_提示文:_
- - - - -

つい先日、ニューロダイバーシティ(神経多様性)という言葉を知った。ダイバーシティは小池都知事がよく発していた言葉なので知っていたが、ニューロダイバーシティという言葉は今まで知らなかった。

きっかけは私が適応障害になってしまったことだ。

適応障害やらぐるぐる思考について色々調べたいと思いネットを検索し、精神科医益田裕介先生のYouTubeにたどり着いた。

益田先生のYouTubeには「多様性」という言葉がよく出てくる。ここでいう多様性は主にニューロダイバーシティのことだ。

ニューロダイバーシティ(Neurodiversity、神経多様性)とは、Neuro(脳・神経)とDiversity(多様性)という2つの言葉が組み合わされて生まれた、「脳や神経、それに由来する個人レベルでの様々な特性の違いを多様性と捉えて相互に尊重し、それらの違いを社会の中で活かしていこう」という考え方であり、特に、自閉スペクトラム症、注意欠如・多動症、学習障害といった発達障害において生じる現象を、能力の欠如や優劣ではなく、『人間のゲノムの自然で正常な変異』として捉える概念でもあります。

経済産業省のHPより

私が働いていた医療・介護業界でダイバーシティを感じたり深めたりする機会はあまりなかったのだが、このニューロダイバーシティについて思い出したエピソードがあるので、自分のための記録として残すことにした。


  

10歳年上の新人は大人の発達障害?


38歳の新入社員  

数年前、私が28歳だった頃である。私はとある脳神経外科病院で医療事務スタッフとして働いていた。土日の緊急手術も含めほぼ毎日開頭手術や血管内手術を行っている忙しい病院である。

ある日、中途採用で新入職の男性スタッフが医事課に入職することになった。前職は銀行員、しかもメガバンクではないにしろ、誰もが知る大きな銀行の行員だったらしい。

年齢は38歳、私より10歳年上である。30代後半で元銀行員の新入社員が来ると聞き、医事課のスタッフはざわめいた。数十名いるスタッフはほとんどが20代で、特に元銀行員が配属される外来部門は20代前半が半数を占める。30代後半で残っているのは管理職くらいだ。

そしてなんと、私がその元銀行員の指導係となることになった。どんな人だろう? ドキドキしながら初日を待った。

勤務日初日、細身で眼鏡をかけた、いかにも銀行員を連想させる男性が雑然とした医事課に現れた。グレーのスーツをビシッと着込み、なんだか医事課の空気になじまずチグハグしたような感じに見えた。

「田中です(仮名)」

田中さんは丁寧にあいさつしてくれた。初日の印象は悪くなかった。若い20代のスタッフも積極的に田中さんに話しかけた。

業務指導に悩む日々

一通りオリエンテーションを済ませた後、翌日から医事課外来業務の指導がスタートした。主に受付や会計での患者対応、各診療科での患者対応、コスト入力、電話対応、そしてレセプト(診療報酬明細書の作成・点検)である。

- - - - -

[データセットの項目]
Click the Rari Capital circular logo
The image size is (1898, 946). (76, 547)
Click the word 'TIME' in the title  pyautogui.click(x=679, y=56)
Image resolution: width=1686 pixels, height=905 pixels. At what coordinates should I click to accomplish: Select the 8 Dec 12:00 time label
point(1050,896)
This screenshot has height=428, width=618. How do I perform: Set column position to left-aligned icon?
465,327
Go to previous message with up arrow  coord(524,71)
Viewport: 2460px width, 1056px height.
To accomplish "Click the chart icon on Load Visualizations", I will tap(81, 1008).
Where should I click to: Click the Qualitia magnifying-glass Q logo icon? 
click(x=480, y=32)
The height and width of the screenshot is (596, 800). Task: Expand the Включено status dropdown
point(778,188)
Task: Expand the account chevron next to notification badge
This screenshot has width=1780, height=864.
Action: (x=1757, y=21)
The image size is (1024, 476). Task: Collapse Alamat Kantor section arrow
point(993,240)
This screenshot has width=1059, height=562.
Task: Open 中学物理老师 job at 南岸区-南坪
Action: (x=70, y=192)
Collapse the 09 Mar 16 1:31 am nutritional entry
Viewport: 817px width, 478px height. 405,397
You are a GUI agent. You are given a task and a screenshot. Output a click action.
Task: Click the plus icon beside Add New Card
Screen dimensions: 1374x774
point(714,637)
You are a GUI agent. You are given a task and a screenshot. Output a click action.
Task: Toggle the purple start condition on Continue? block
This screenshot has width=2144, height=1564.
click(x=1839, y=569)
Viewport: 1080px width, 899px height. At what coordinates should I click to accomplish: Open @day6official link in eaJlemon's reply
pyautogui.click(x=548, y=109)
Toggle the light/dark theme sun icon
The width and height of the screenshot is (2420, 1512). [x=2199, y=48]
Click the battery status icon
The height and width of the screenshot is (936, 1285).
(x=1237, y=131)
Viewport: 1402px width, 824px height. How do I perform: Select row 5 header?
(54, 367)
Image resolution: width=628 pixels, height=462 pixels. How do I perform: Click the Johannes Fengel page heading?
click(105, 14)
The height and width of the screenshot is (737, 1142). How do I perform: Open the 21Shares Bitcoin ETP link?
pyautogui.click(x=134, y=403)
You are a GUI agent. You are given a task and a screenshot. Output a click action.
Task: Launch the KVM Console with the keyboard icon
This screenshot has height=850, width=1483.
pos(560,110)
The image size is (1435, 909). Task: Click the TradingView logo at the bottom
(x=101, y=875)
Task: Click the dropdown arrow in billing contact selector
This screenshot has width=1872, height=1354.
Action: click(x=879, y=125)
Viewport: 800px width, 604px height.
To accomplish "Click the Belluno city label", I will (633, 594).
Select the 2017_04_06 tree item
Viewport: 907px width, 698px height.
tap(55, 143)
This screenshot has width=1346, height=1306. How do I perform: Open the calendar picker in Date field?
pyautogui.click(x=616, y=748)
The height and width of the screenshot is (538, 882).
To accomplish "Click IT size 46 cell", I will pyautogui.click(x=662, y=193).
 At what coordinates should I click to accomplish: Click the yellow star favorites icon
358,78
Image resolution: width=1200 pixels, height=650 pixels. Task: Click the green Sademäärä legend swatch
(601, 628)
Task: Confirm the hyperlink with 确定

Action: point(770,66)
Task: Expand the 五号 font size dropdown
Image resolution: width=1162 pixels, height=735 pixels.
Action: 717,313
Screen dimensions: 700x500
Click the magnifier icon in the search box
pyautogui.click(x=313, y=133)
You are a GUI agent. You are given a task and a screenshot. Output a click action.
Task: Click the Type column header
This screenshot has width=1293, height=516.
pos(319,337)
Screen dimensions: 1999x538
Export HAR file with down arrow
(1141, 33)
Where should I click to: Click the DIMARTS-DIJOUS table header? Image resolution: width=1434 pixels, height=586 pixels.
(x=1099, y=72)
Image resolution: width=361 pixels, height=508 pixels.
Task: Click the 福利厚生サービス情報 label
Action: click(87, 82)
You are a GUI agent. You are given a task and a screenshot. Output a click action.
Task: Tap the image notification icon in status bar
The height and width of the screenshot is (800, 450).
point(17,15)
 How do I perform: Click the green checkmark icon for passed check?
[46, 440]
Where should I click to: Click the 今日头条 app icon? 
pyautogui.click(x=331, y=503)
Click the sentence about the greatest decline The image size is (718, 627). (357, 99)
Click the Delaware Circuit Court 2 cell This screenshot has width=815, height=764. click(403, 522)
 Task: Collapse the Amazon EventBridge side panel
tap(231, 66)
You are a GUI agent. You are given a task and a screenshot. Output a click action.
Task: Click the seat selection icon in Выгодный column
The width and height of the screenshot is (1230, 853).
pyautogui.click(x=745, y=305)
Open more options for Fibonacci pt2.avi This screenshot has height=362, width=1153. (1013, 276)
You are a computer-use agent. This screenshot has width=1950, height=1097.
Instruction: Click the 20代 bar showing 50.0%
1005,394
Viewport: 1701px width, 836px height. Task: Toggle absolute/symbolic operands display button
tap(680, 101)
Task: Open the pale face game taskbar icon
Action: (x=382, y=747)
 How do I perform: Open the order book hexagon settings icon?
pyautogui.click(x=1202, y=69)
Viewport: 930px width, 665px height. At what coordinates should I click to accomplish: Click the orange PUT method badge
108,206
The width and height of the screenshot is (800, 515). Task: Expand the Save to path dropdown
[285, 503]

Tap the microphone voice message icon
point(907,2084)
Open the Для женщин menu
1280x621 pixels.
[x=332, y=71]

- - - - -

_練習問題:_
1. 本文について、次の問いに答えてください。
(a) 筆者がニューロダイバーシティについて調べ始めたきっかけは何ですか。
(b) 38歳で入職した新人スタッフの前職は何でしたか。
(c) 筆者が医療事務スタッフとして働いていたのはどのような病院でしたか。
2. 本文のうち、「年齢は38歳、私より10歳年」で始まり「極的に田中さんに話しかけた。」で終わる部分を、一字一句変えずに書き写してください。
記録は解答に使いません。

_解答一覧:_
1.
(a) 筆者が適応障害になったことです。
(b) 銀行員です。
(c) 脳神経外科病院です。

2.
年齢は38歳、私より10歳年上である。30代後半で元銀行員の新入社員が来ると聞き、医事課のスタッフはざわめいた。数十名いるスタッフはほとんどが20代で、特に元銀行員が配属される外来部門は20代前半が半数を占める。30代後半で残っているのは管理職くらいだ。

そしてなんと、私がその元銀行員の指導係となることになった。どんな人だろう? ドキドキしながら初日を待った。

勤務日初日、細身で眼鏡をかけた、いかにも銀行員を連想させる男性が雑然とした医事課に現れた。グレーのスーツをビシッと着込み、なんだか医事課の空気になじまずチグハグしたような感じに見えた。

「田中です(仮名)」

田中さんは丁寧にあいさつしてくれた。初日の印象は悪くなかった。若い20代のスタッフも積極的に田中さんに話しかけた。